Parents who are separating often make plans for the future care of their children informally, and will agree on where their children will live and the time they will spend with each parent. Some may draw up a parenting plan setting out their agreed parenting arrangements. They can also formalise their arrangements by recording their agreement in Consent Orders to be lodged with the Court resulting in sealed Court Orders being issued.
If you are concerned about your future contact with your grandchildren, you can ask to be included in such parenting plans or Consent Orders if they are being drawn up. If you cannot agree with separating parents about your future contact with the children, you can apply to the Court for parenting orders yourself.
The Court has regard to the importance of children having contact with their extended family and the benefit of the child growing up feeling part of an extended and supportive family network.
The law requires that families first attend family dispute resolution, or mediation, before going to court. An independent person trained in helping families discuss their differences will try to help everyone come to an agreement. You will need a certificate from an accredited Family Dispute Resolution (FDR) practitioner to show that you have attempted mediation before you can commence court proceedings.
If mediation fails, you will need to obtain legal advice before going to court. You will not need a certificate of dispute resolution if there is a fear of violence or the matter is urgent, or a party cannot take part in mediation because of a disability.

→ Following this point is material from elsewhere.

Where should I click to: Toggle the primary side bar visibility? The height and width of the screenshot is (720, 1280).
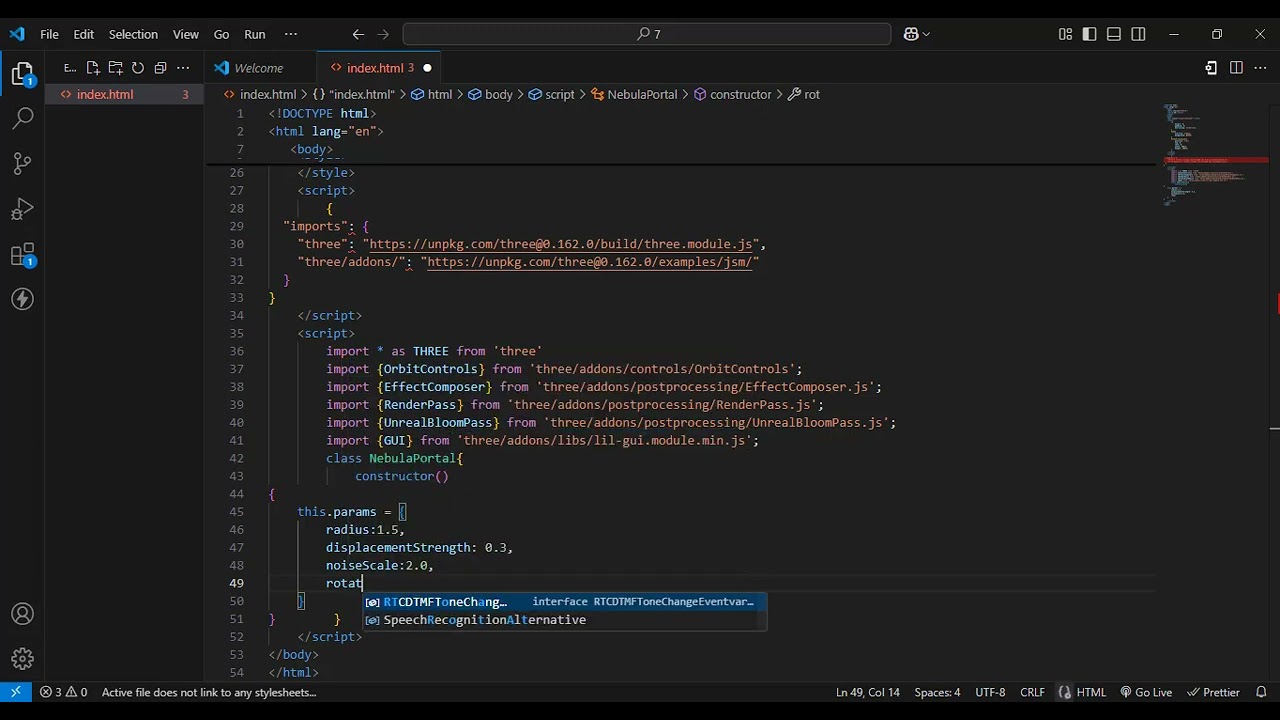[x=1090, y=34]
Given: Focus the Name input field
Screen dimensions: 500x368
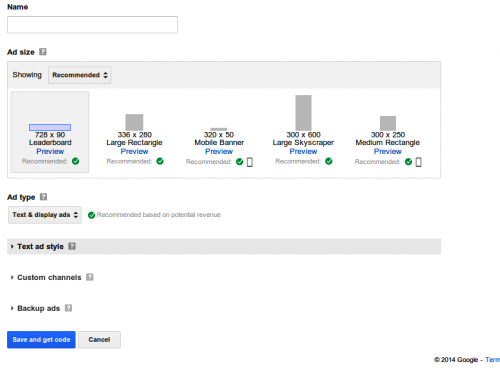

You need advice about your prospects of success in making an application to the Court, what forms and documents you will need to lodge to support your case, the type of orders you should ask for, and the costs involved in commencing proceedings. Even if you decide to represent yourself in court, it is recommended that you obtain legal advice.
It is important to remember that the child’s best interests are always the first priority. You will also need to consider the practicalities of being able to implement any arrangements you wish to make. If you are concerned about you grandchildren’s welfare for any reason, or know people who are, please call us on (02) 8014 5885 or email firstname.lastname@example.org.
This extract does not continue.